Soon after Operation Bluestar, former Prime Minister Indira Gandhi wrote to her British counterpart Margaret Thatcher, explaining the ground situation and stating that "we also found some foreign nationals among the desperadoes".
In a letter dated 14 June, 1984, (Operation Bluestar ended on June 8), Gandhi wrote that the army was sent in to flush out Sikh militants because paramilitary forces were "insufficient in number to control growing terrorist activities".
She wrote: "The troops and officers included men of all faiths, including Sikhs. It is never easy to undertake security action involving a place of worship, especially in a country where religion is so easily and often used for political ends. But this place, so sacred to people of the Sikh faith, had been converted by terrorists into a base of operations".
Stating that "we did not know that arms were being collected there", Gandhi wrote that vast and sophisticated amount of weapons were discovered and many bore foreign marking.
"We also found some foreign nationals among the desperadoes.
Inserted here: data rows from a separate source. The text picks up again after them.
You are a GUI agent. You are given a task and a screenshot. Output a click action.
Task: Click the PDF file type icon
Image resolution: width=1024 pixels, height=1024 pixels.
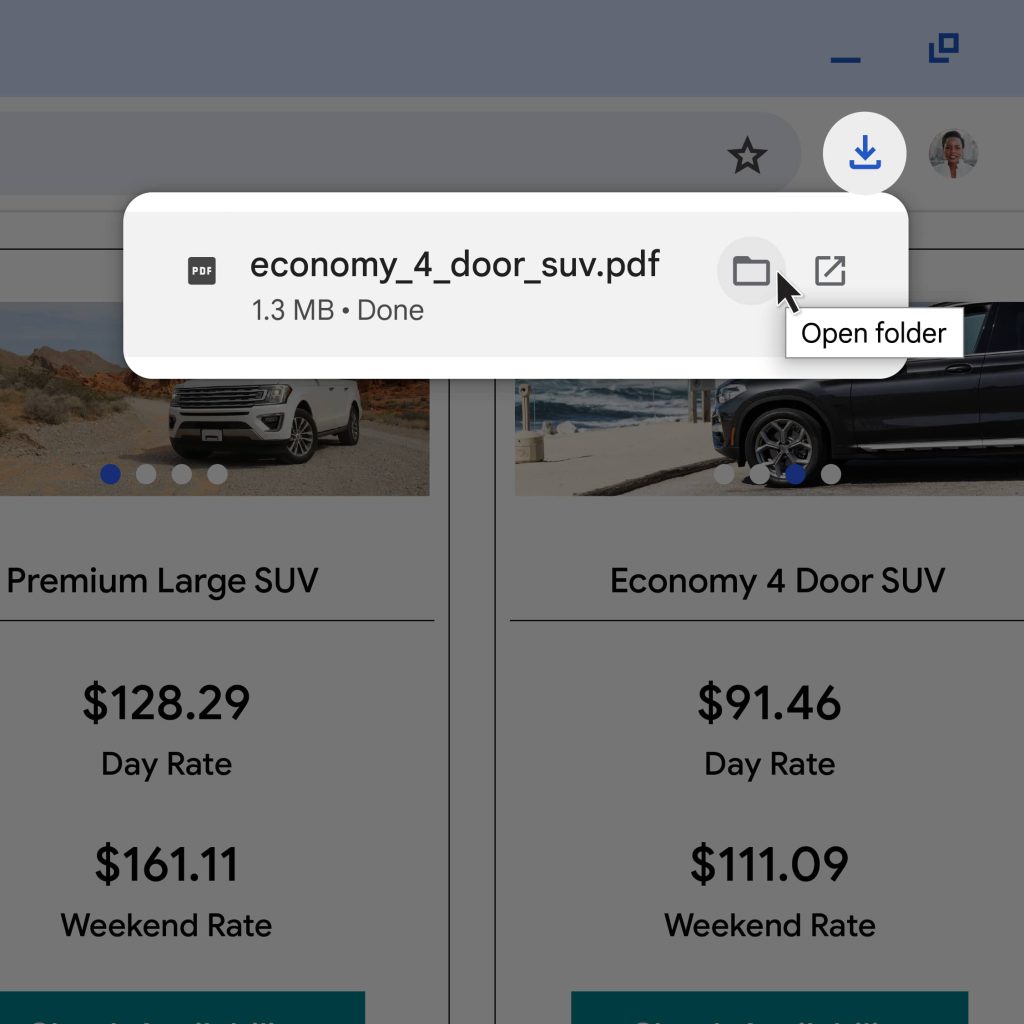[x=202, y=270]
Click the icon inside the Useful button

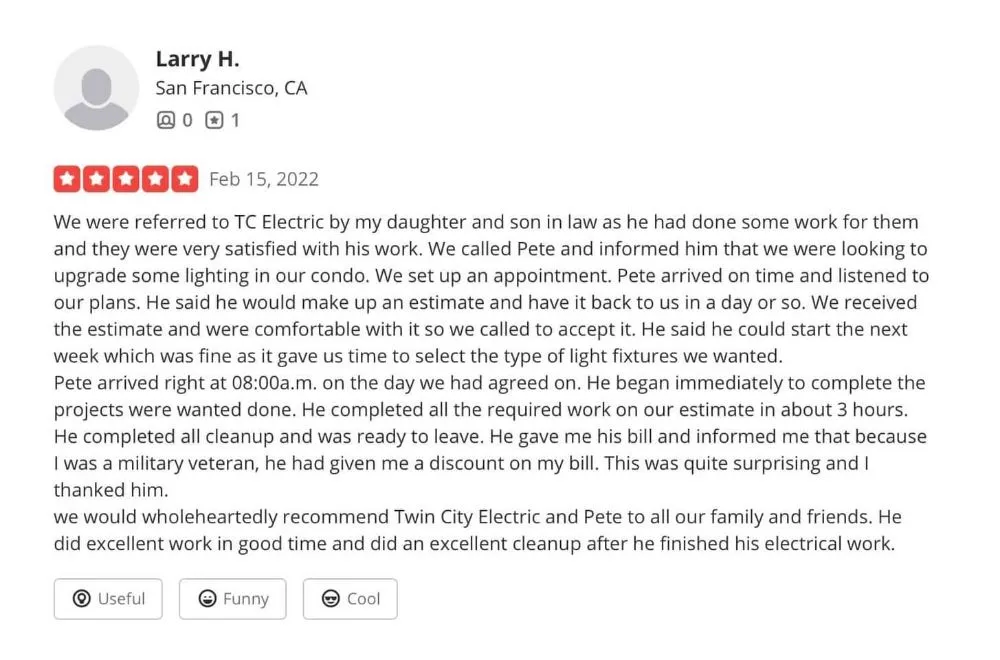(x=83, y=599)
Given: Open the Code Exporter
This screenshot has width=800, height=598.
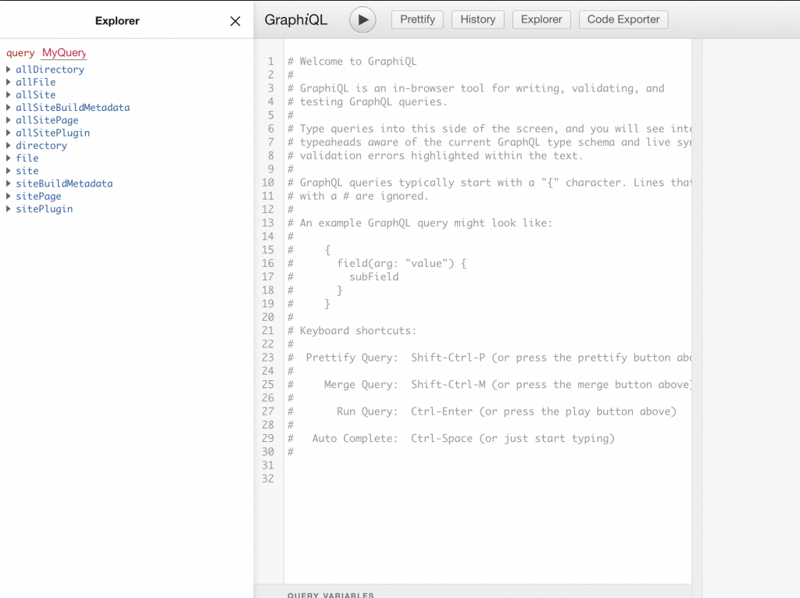Looking at the screenshot, I should click(x=623, y=19).
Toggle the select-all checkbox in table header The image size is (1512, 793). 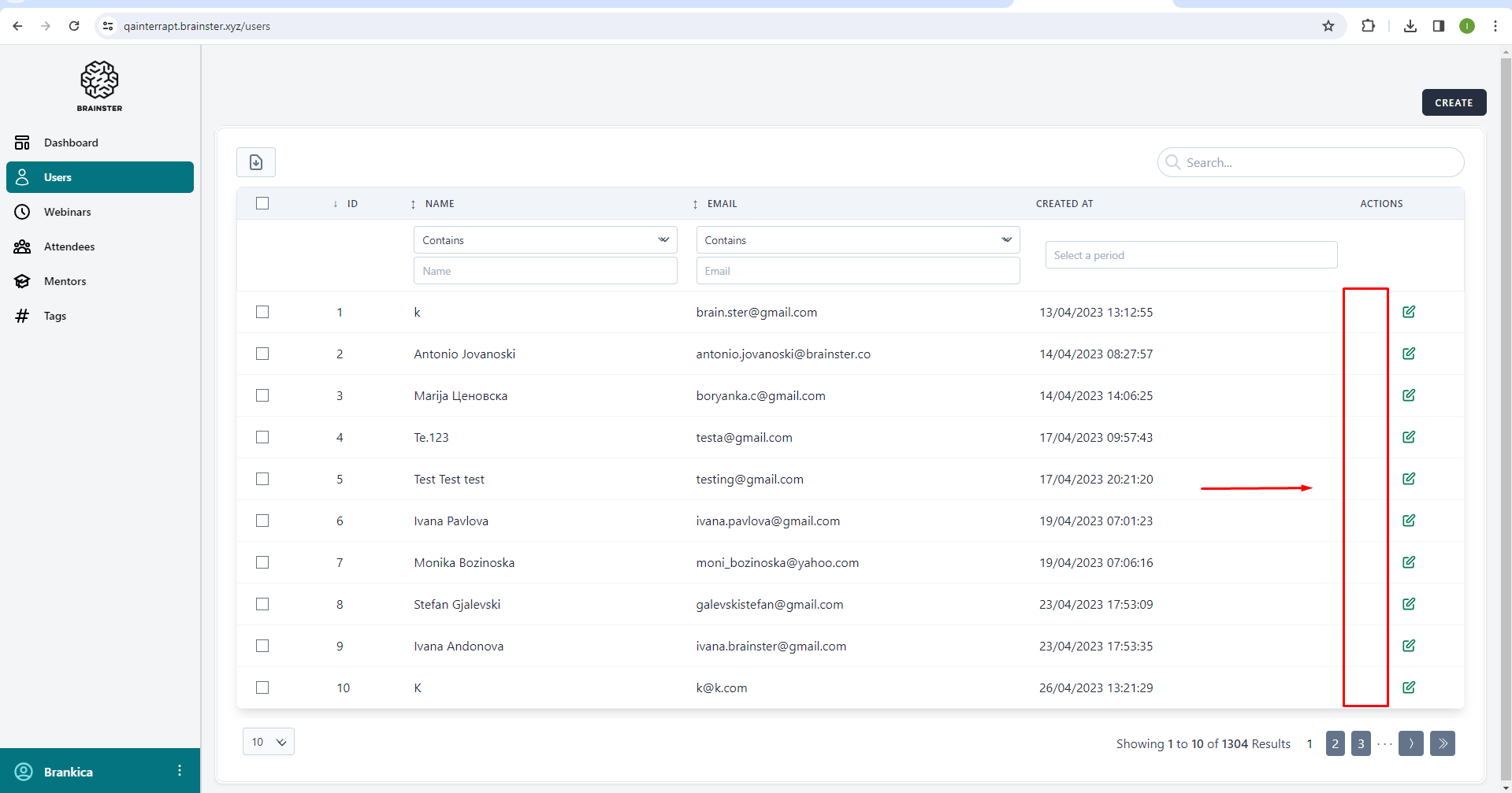point(262,203)
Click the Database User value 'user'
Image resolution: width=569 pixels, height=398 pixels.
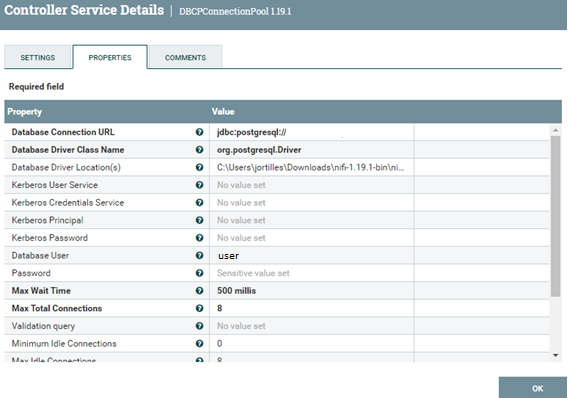coord(229,256)
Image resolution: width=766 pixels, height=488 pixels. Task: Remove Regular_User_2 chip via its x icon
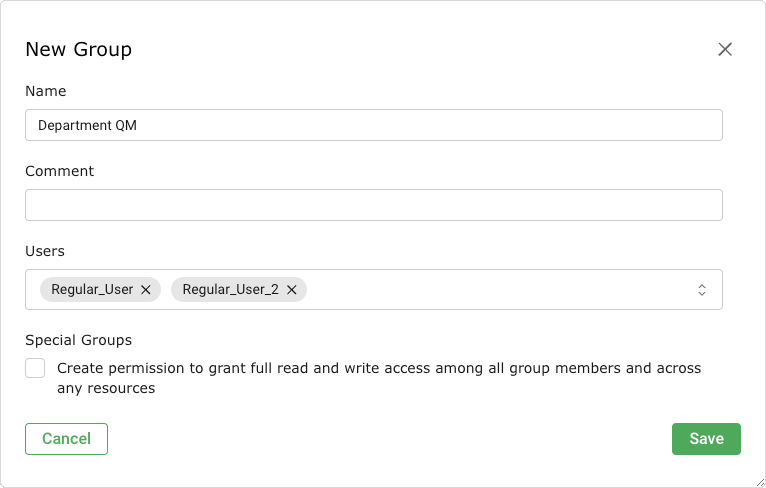[292, 290]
For months a reign of terror was unleashed from the temple complex, holding all Punjab to ransom. We had no choice but to send an army unit which exercised the utmost restraint, using a minimum of force".
Gandhi concluded the two-page letter by stating that although the "hard core of the terrorists within has been liquidated", there was a difficult period ahead.
"Many in the Sikh community have been shaken by this traumatic event. The process of healing and reconciliation will take time but we shall persevere," she wrote.
Gandhi was assassinated on October 31, 1984.